New features (Phase 17 — consensus algorithms)

consensusMethod argument on SangerContig() and SangerAlignment() with three options:
- "strict" (default; pre-Phase-17 behaviour) — IUPAC ambiguity codes preserved at disagreeing columns.
- "majority" — most-frequent base wins per column; ties break alphabetically. No IUPAC codes in the output.
- "quality_weighted" — votes weighted by per-base Phred from the source reads; falls back to flat Phred 30 (with a warning) when scores are missing or for FASTA inputs.
qualityAware = TRUE is a shorthand for consensusMethod = "quality_weighted".
Per-position consensus quality scores. attr(@contigSeq, "qualityScores") is now an integer vector of length length(contigSeq) under "majority" and "quality_weighted" modes (empty integer(0) under "strict" for backwards compatibility).

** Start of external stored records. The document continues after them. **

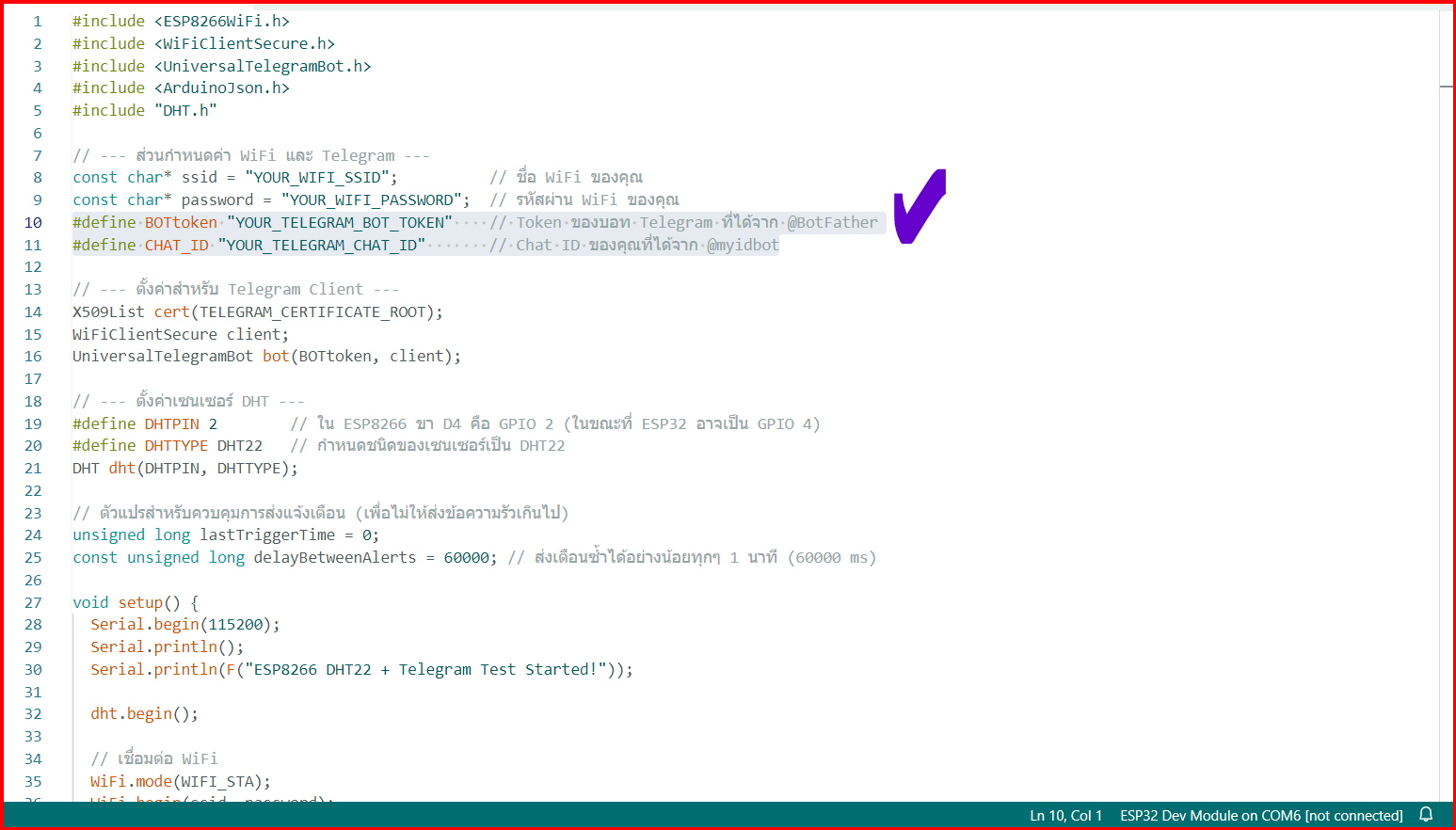Click the "YOUR_TELEGRAM_BOT_TOKEN" string

coord(340,223)
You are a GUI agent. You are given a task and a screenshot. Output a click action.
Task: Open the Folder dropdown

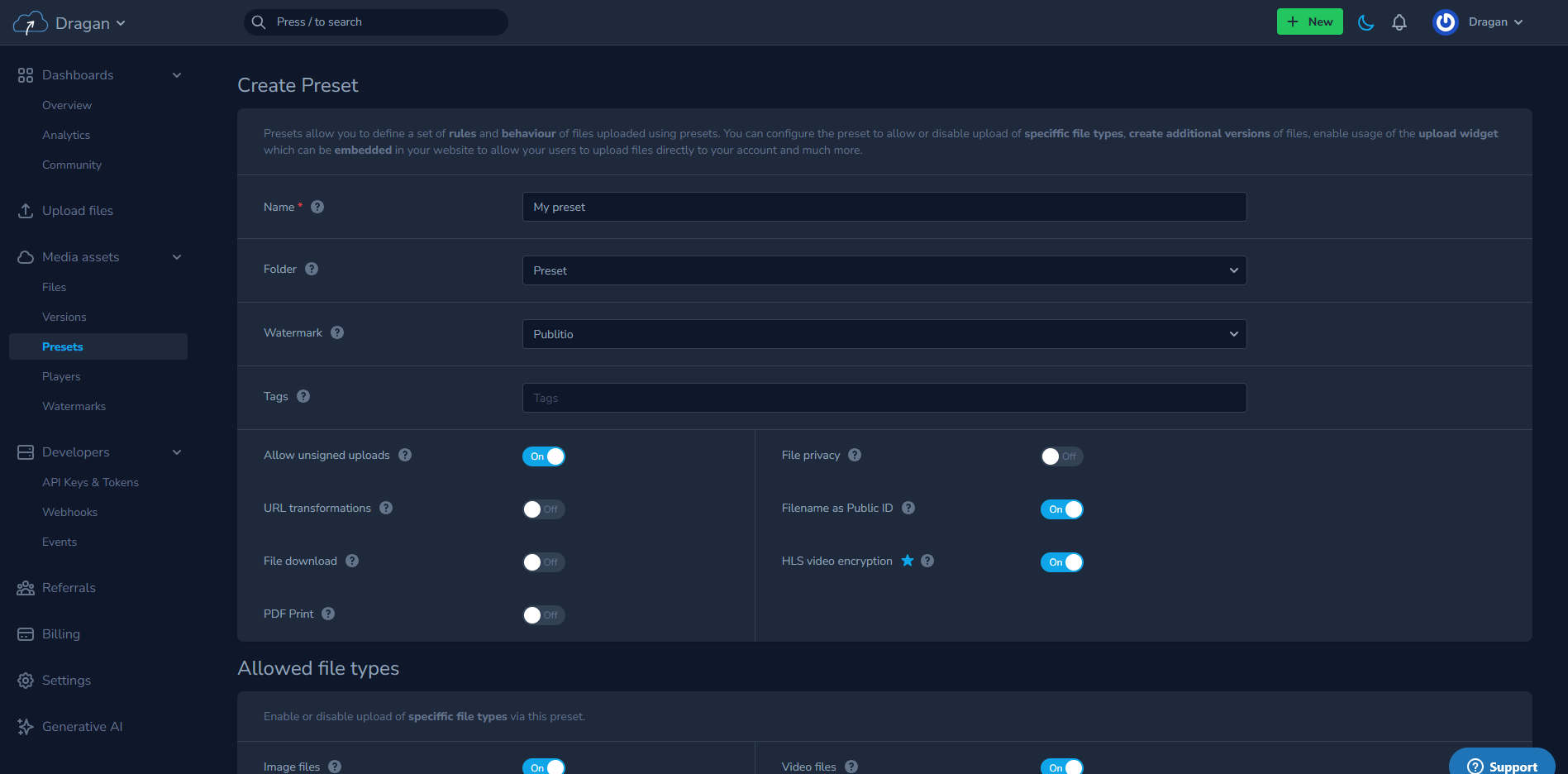(x=884, y=270)
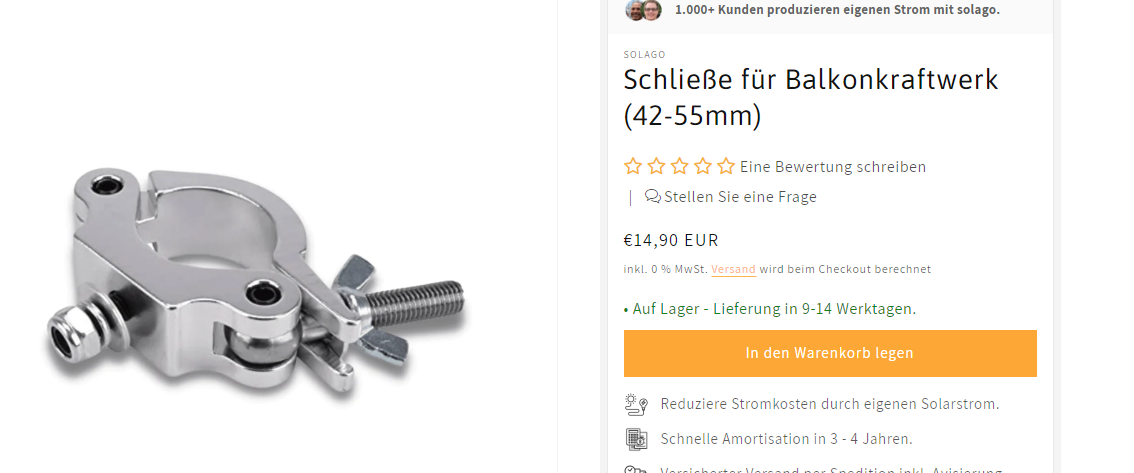The width and height of the screenshot is (1134, 473).
Task: Open 'Eine Bewertung schreiben' review link
Action: pyautogui.click(x=832, y=167)
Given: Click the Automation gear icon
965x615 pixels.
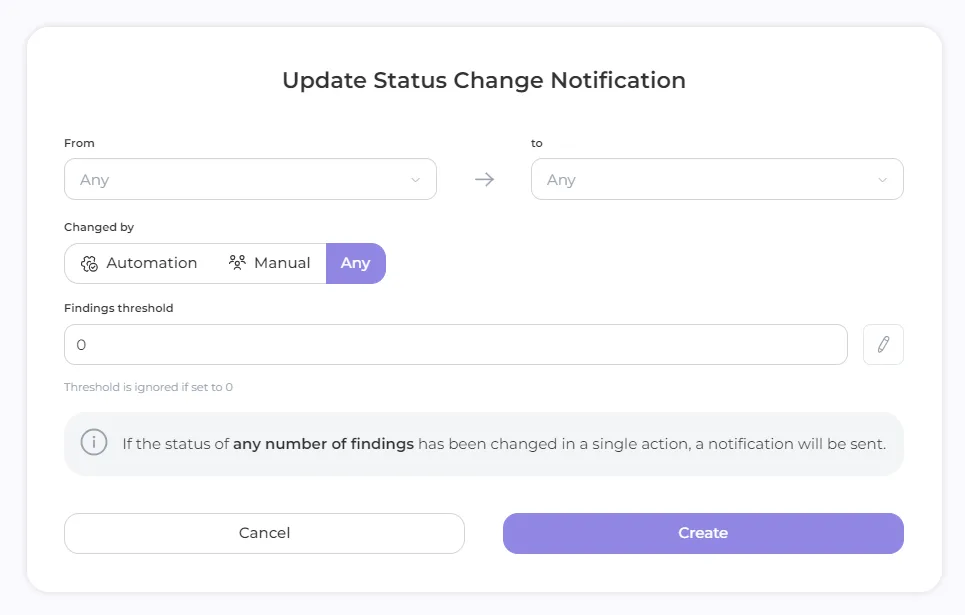Looking at the screenshot, I should coord(89,264).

Closes the long-standing #87 / #48 / #33 cluster.

Documentation (Phase 18)

Vignette overhaul. vignettes/sangeranalyseR.Rmd rewritten end-to-end with a "How to..." recipe gallery (10 recipes covering single-contig assembly, CSV mapping, forward-only data, low-quality trimming, low-overlap detection, consensus methods, secondary peaks, Shiny launch, FASTA / HTML export), a constructor parameter reference (4 tables), a troubleshooting matrix mapping common errors to the Phases 15–17 fixes, and a sessionInfo() block. Closes #13, #49, #71, #99.
R CMD check --run-donttest hardening. Multiple pre-existing latent example bugs were fixed:
- inst/rmd/SangerContig_Report.Rmd now loads library(knitr) so kable() resolves during report rendering.
- readTable.SangerRead and readTable.SangerContig examples no longer call readTable(sangerAlignmentData) (no method exists for SangerAlignment).
- globalTrimApp, launchApp, launchAppSC, launchAppSA examples switched from \donttest{} to \dontrun{} so runGadget() / auto-printed shiny.appobj no longer hang the example runner.
Maintainer tooling. plans/close_issues.py (Phase 16.5) now parses an Action: close|comment metadata flag from each issue's reply Markdown — comment-only entries (used for "please retest on devel" responses) skip the state=closed PATCH. Backwards-compatible with the existing Phase-16 / Phase-17 reply files.

sangeranalyseR 1.20.0

Maintenance release on the RELEASE_3_22 branch:

DECIPHER Treeline import fix (replaces the older API).
Bumped DECIPHER minimum version.
Standard Bioc release-cycle version bumps (even y on release, odd y on devel).

sangeranalyseR 1.6.1

Fix chromatogram colour issue.

sangeranalyseR 0.99.1

Base class SangerReads designed to store each forward / reverse read.

sangeranalyseR 0.1.0

Project starts.